[Written request] Recast the listing lines from the one containing "Given: Open 深度研究 in the sidebar" through the one containing "The image size is (1080, 630).", inclusive, as a JSON list of strings, one string per line, with blank lines omitted.

[Given records]
════════════════

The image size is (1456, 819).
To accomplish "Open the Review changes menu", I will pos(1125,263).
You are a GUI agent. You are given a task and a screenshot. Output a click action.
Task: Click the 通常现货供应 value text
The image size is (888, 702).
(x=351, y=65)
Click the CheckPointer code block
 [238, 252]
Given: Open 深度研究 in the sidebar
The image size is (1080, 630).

════════════════

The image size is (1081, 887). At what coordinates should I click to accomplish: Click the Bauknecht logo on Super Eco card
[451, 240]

════════════════

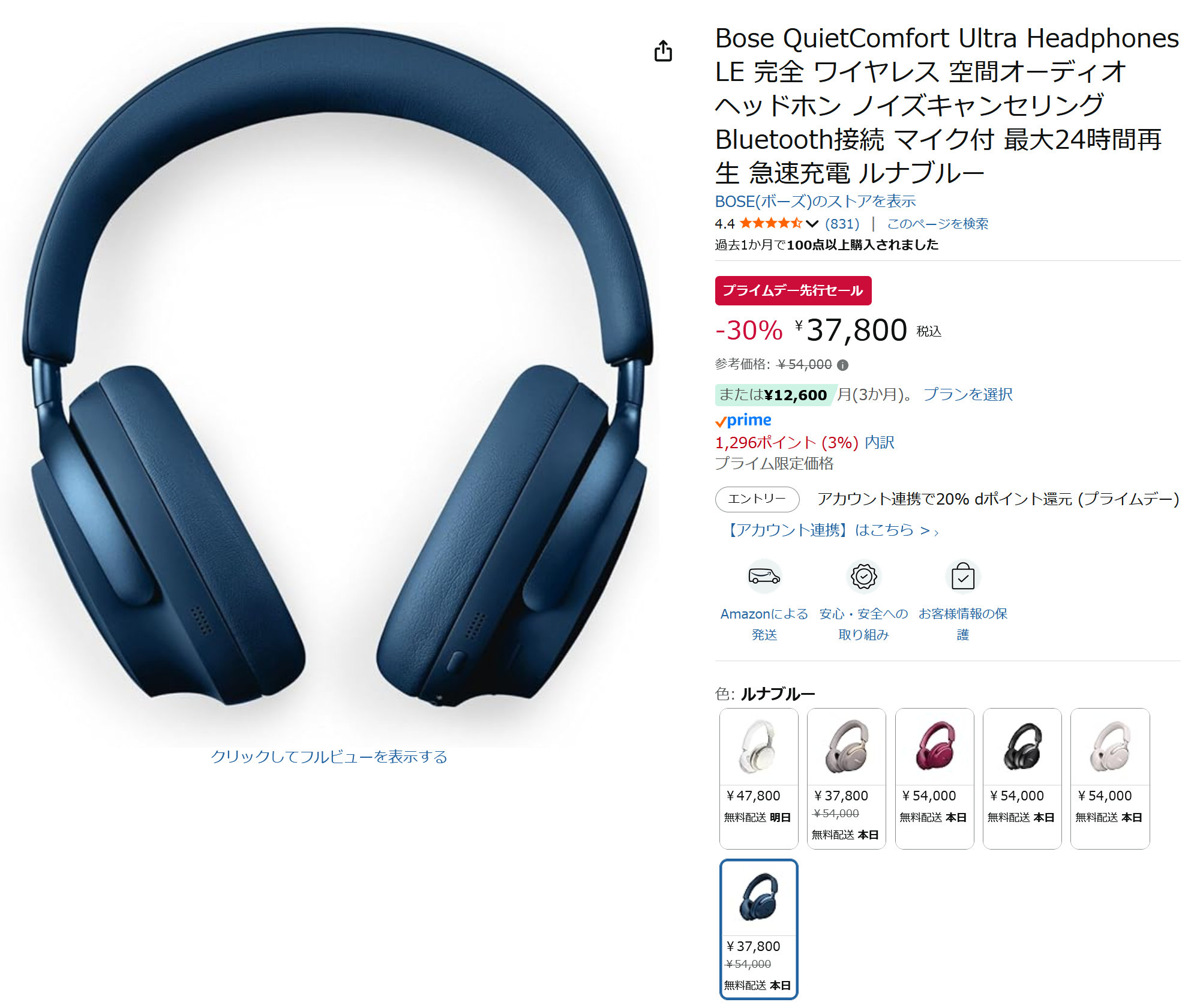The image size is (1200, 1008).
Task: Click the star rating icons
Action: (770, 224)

════════════════

[Output of the exercise]
[
  "Given: Open 深度研究 in the sidebar",
  "The image size is (1080, 630)."
]